また、本実施の形態に係る熱電変換モジュールは、第1の基板のうち第1の電極側の面には放熱層が設けられておらず、また、第2の基板のうち第2の電極側の面には放熱層が設けられていない。そのため、特許文献1とは異なり、電極及びその上に形成される熱電素子の単位面積当たりの密度が放熱層の分だけ低下することがなく、単位面積当たりの出力が低下することがない。
【0017】
本実施の形態において、前記第1の基板のうち前記第1の電極と反対側の面と、前記第2の基板のうち前記第2の電極と反対側の面のうち、1面のみに放熱層が設けられており、他方の面には放熱層が設けられていなくてもよい。

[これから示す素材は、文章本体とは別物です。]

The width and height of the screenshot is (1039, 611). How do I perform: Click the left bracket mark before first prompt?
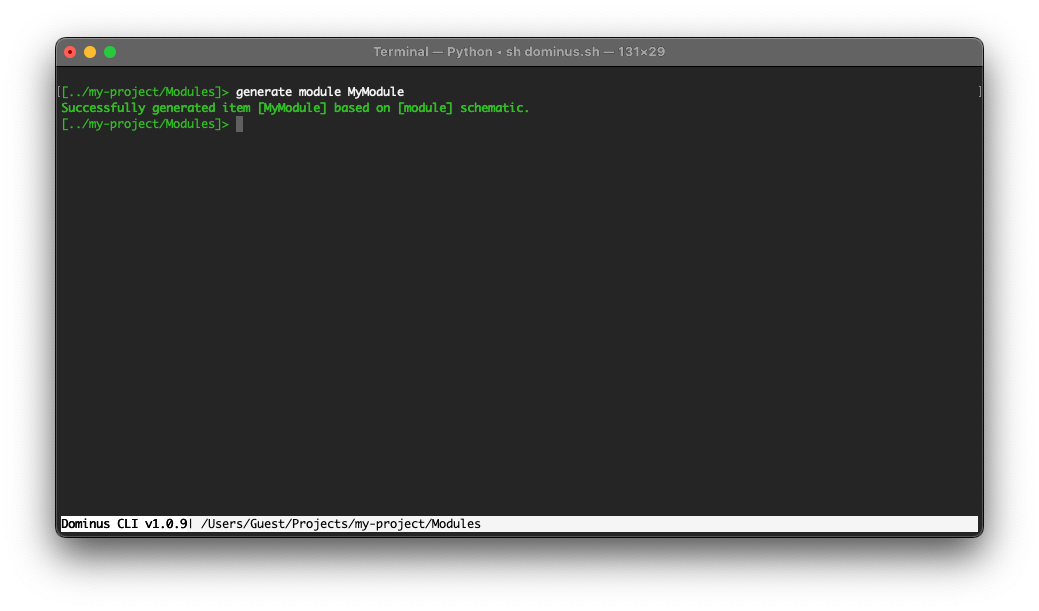(x=59, y=92)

これにより、当該他方の面の絶縁性が確保できる。
【0018】
本実施の形態において、さらに前記第2の電極と前記熱電素子との間に貼り合わせ剤層を有しており、前記熱電素子の一端は前記第1の電極に直接に接合されており、前記熱電素子の他端は貼り合わせ剤層を介して前記第2の電極に接合されていてもよい。これにより、第1の基板と第2の基板を別々に作製し、その後貼り合わせることにより熱電変換素子を作製できるため、製造の効率化が図れる。
【0019】
この場合、前記第1の基板のうち前記第1の電極と反対側の面及び前記第2の基板のうち前記第2の電極と反対側の面の2面のうち、前記第2の基板のうち前記第2の電極と反対側の面のみに放熱層が設けられていてもよい。これにより、空気界面との熱抵抗が低減し放熱性が向上する。
【0020】
<第1の態様に係る熱電変換モジュール1>
以下に、図面を参照して本実施の形態に係る熱電モジュールの一例を説明する。
図1は、第1の態様に係る熱電変換モジュール1を示す断面図である。詳しくは、
図1は、熱電変換モジュール1の
図2におけるI-I線に沿う断面図である。
図2は、熱電変換モジュール1の
図1におけるII-II線に沿う断面図である。
図3は、熱電変換モジュール1の
図1におけるIII-III線(又は
図2におけるIII-III線)に沿う断面図である。
図4は、熱電変換モジュール1の
図1におけるIV-IV線に沿う断面図である。
【0021】
図1に示すとおり、第1の態様に係る熱電変換モジュール1は、第1の基板11の一方の表面に第1の電極12を有する第1の電極付き基板10と、第2の基板21の一方の表面に第2の電極22を有する第2の電極付き基板20と、第1の電極12と第2の電極22との間に介在する熱電素子30と、を有する。第1の基板11及び第2の基板21は、プラスチックフィルムである。
【0022】
熱電素子30のうち第1の電極12側の面(
図1の下面)は、第1の電極12に直接に接合されている。また、熱電素子30のうち第2の電極22側の面(
図1の上面)は、貼り合わせ剤層40を介して、第2の電極22に接合されている。
したがって、熱電変換モジュール1の厚さ方向(
図1における下から上に向かう方向)に、第1の基板11、第1の電極12、熱電素子30、貼り合わせ剤層40、第2の電極22、及び第2の基板21がこの順に配置されている。
【0023】
第2の基板21のうち第2の電極22と反対側の面(
図1における上面)に、放熱層50が設けられている。放熱層50のうち第2の基板21が接合されている面とは反対側の面(
図1における上面)には、他の層が設けられていない。したがって、放熱層50のうち第2の基板21が接合されている面とは反対側の面(
図1における上面)は露出している。
また、第1の基板11のうち第1の電極12と反対側の面(
図1における下面)には、放熱層が設けられていない。したがって、第1の基板11のうち第1の電極12と反対側の面(
図1における下面)は露出している。
第1の基板11のうち第1の電極12側の面には放熱層が設けられていない。また、第2の基板21のうち前記第2の電極22側の面には放熱層が設けられていない。
【0024】
(第1の電極付き基板10)
図2に示すとおり、本実施の形態では、第1の基板11は、平面視形状が四角形である。この第1の基板11の一方の表面に、第1の電極12が形成されている。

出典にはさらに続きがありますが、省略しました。